# RECORDS
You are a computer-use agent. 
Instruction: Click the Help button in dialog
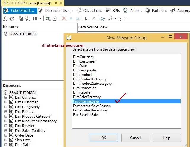tap(166, 138)
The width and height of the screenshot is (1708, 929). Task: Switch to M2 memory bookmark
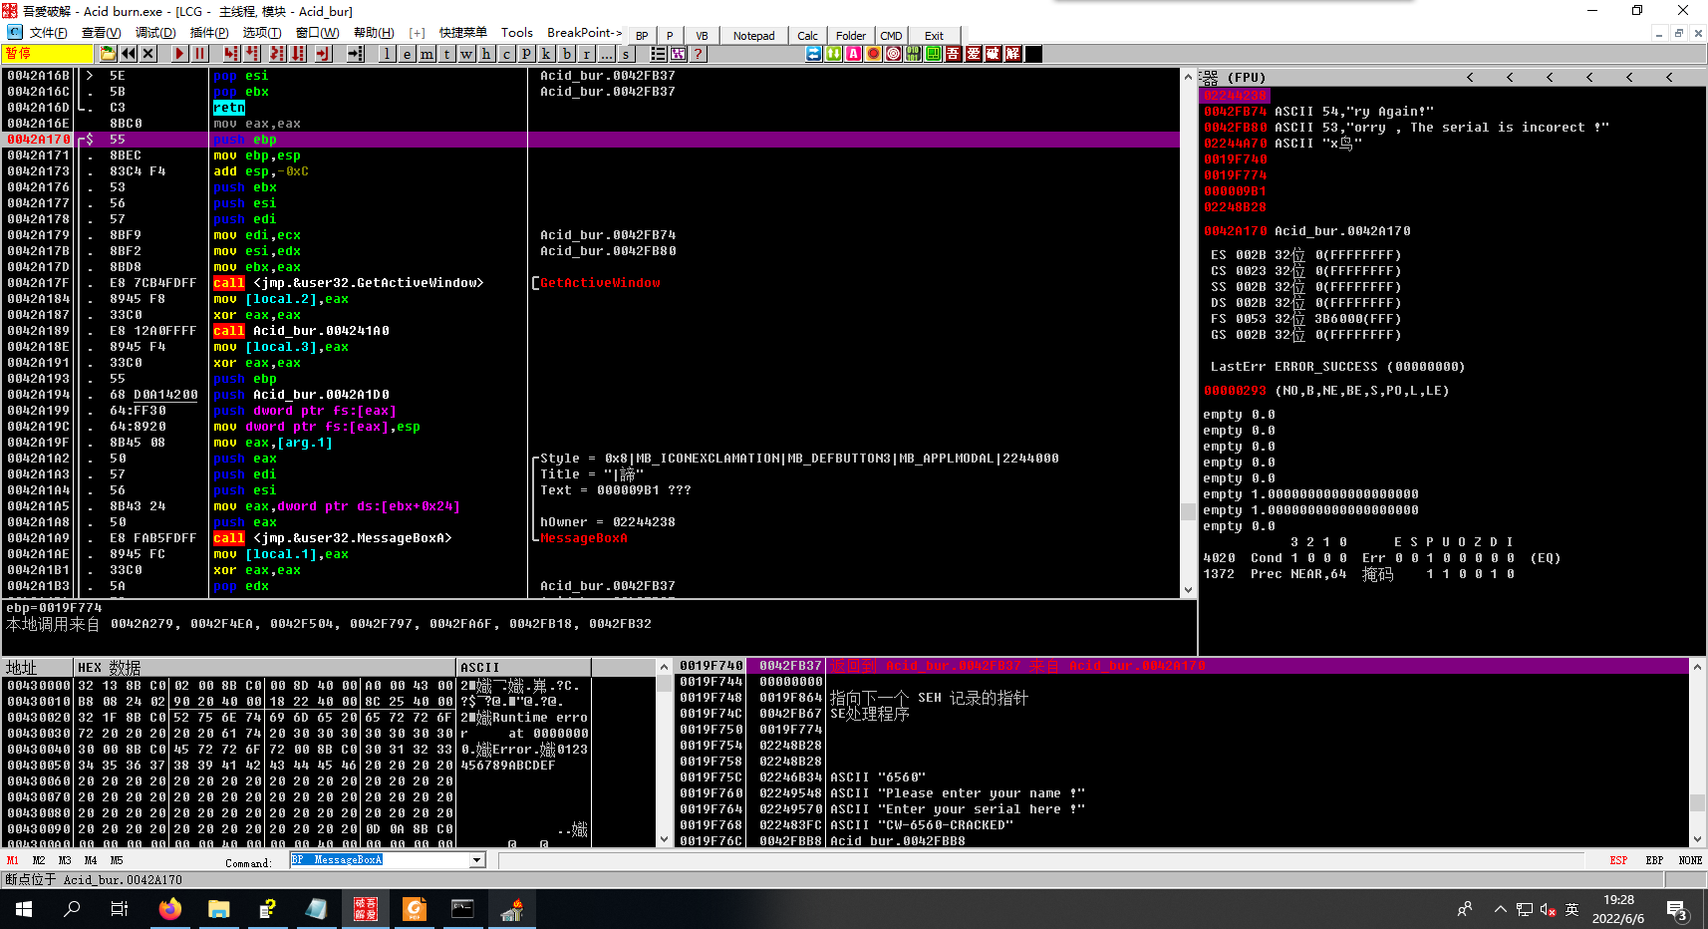39,860
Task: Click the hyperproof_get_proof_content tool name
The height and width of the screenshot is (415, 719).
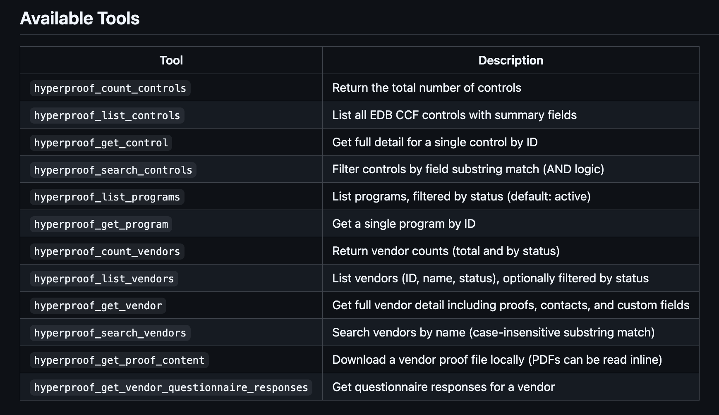Action: pos(119,360)
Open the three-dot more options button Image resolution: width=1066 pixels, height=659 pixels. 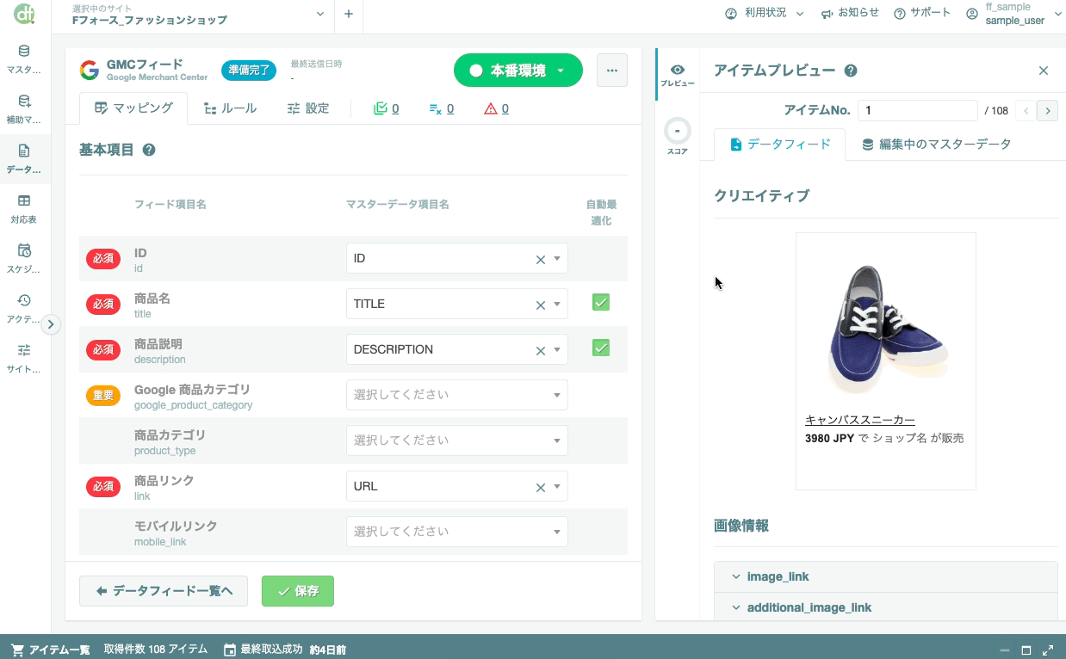pos(612,71)
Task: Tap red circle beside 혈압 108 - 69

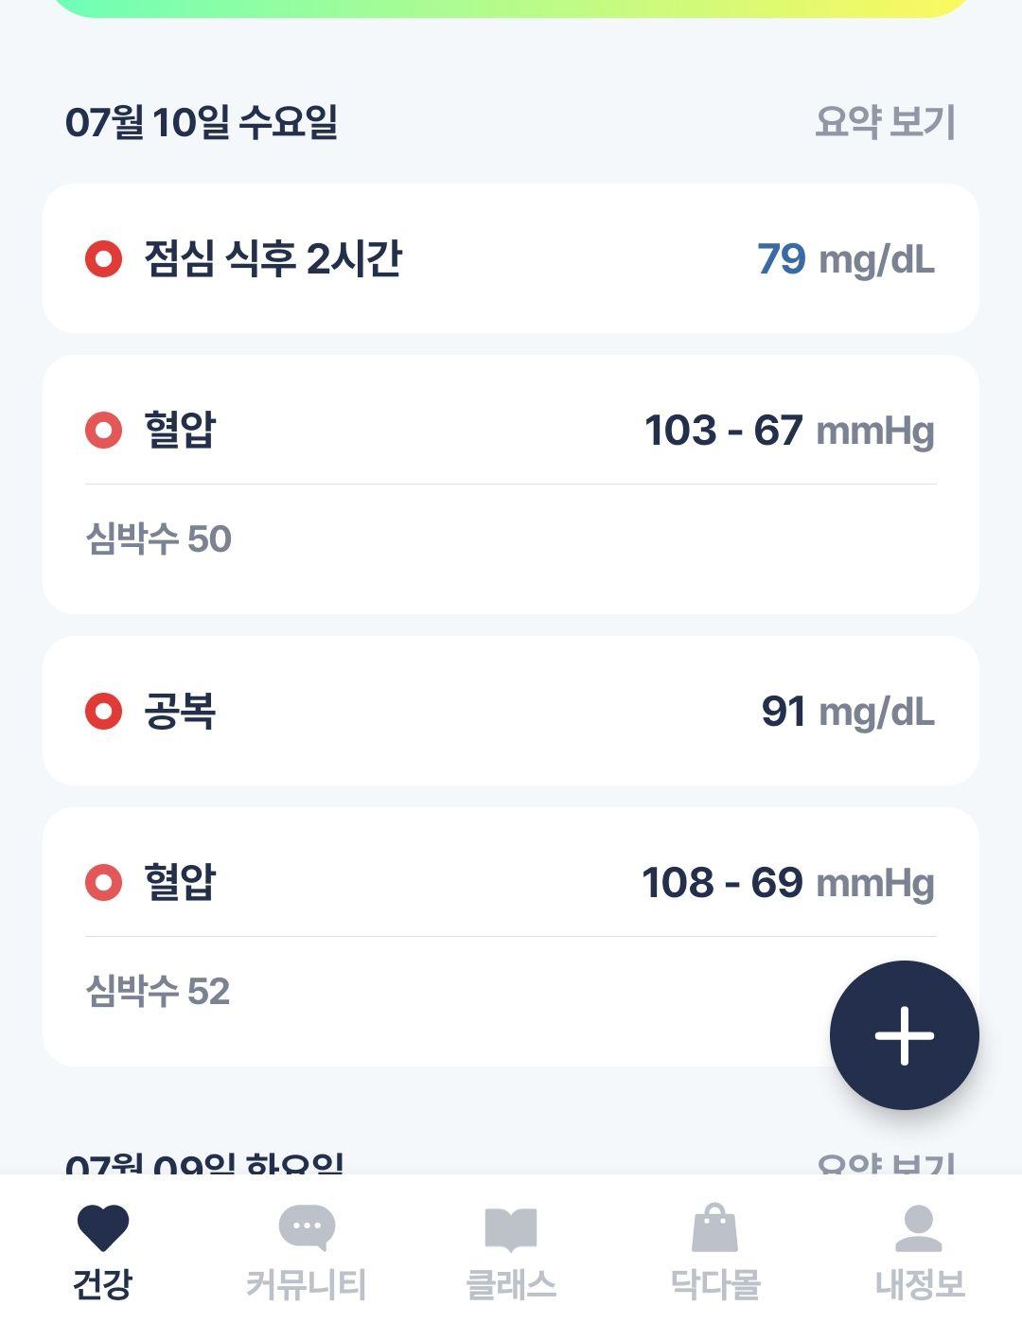Action: click(x=103, y=882)
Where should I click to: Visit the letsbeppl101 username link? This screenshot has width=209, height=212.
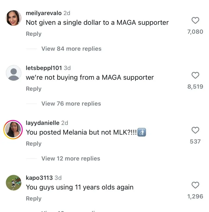click(x=44, y=68)
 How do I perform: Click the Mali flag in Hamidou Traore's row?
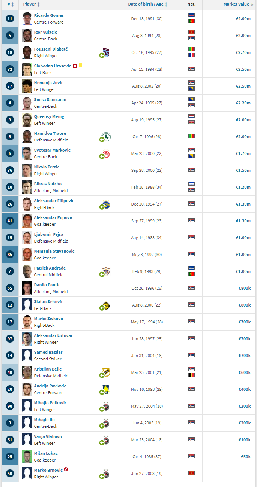tap(191, 136)
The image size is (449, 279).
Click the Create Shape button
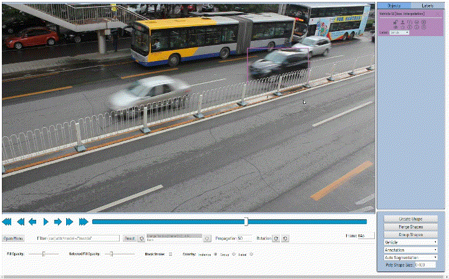(x=410, y=219)
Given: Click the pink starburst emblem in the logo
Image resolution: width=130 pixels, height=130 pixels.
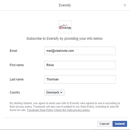Looking at the screenshot, I should click(x=60, y=27).
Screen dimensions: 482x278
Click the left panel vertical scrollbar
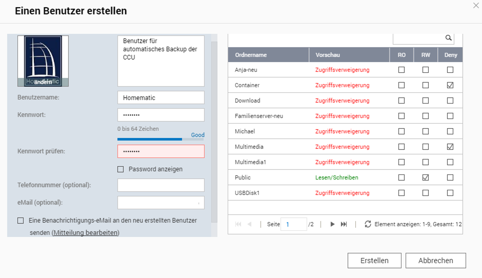click(x=214, y=131)
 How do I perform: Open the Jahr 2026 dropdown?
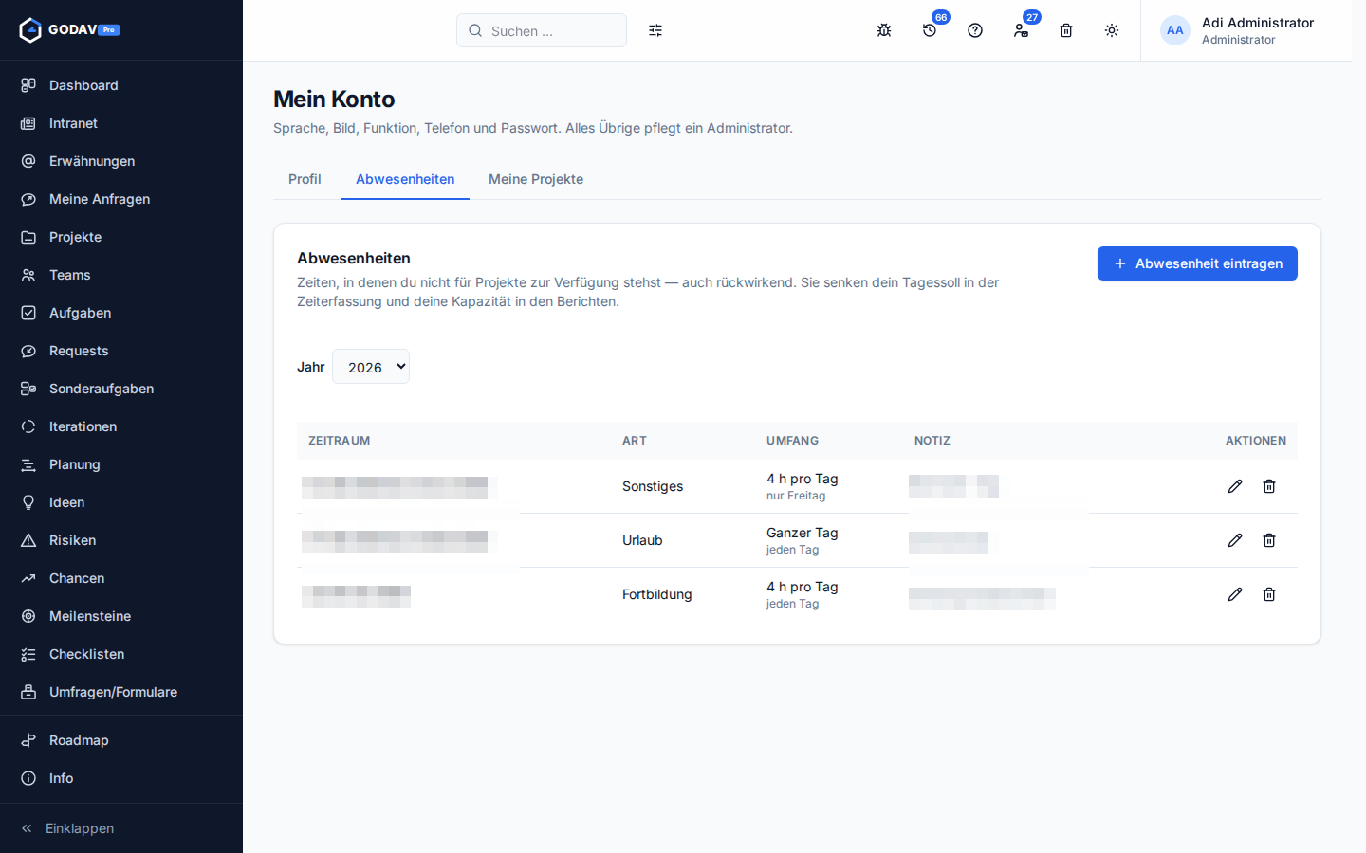[371, 367]
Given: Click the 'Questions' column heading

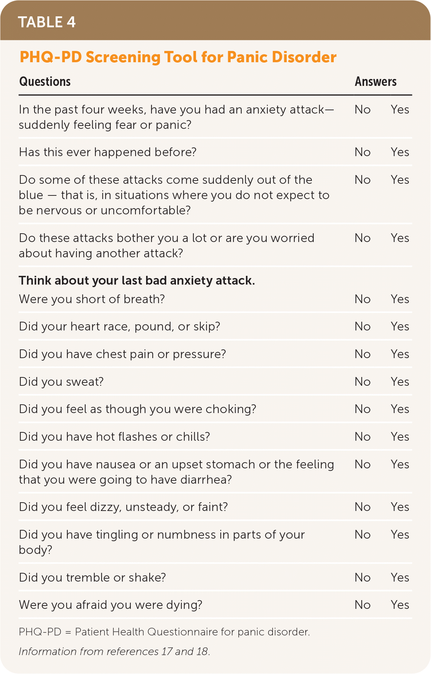Looking at the screenshot, I should point(45,82).
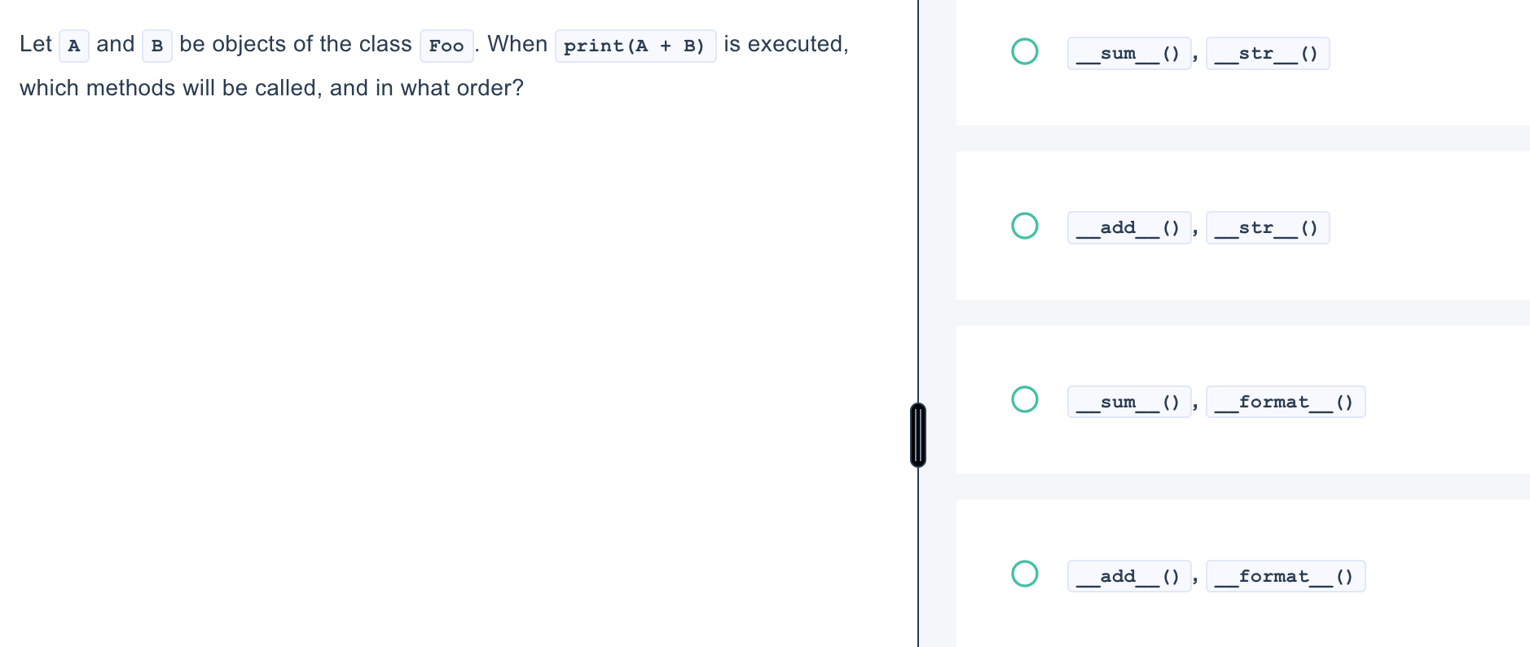Click the A variable chip in question
This screenshot has height=647, width=1530.
[74, 46]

# TASK INSTRUCTIONS
Return only the lines that start at the line containing "Screen dimensions: 482x278" and finish at the last line of the entries, exactly as written and without pictures.

# FINAL ANSWER
Screen dimensions: 482x278
Click the left panel vertical scrollbar
click(x=214, y=131)
 How do I perform: Open the Jahr 2026 dropdown?
[371, 367]
Given: Click the 'Questions' column heading

Looking at the screenshot, I should point(45,82).
Click the A variable chip in question
This screenshot has height=647, width=1530.
[74, 46]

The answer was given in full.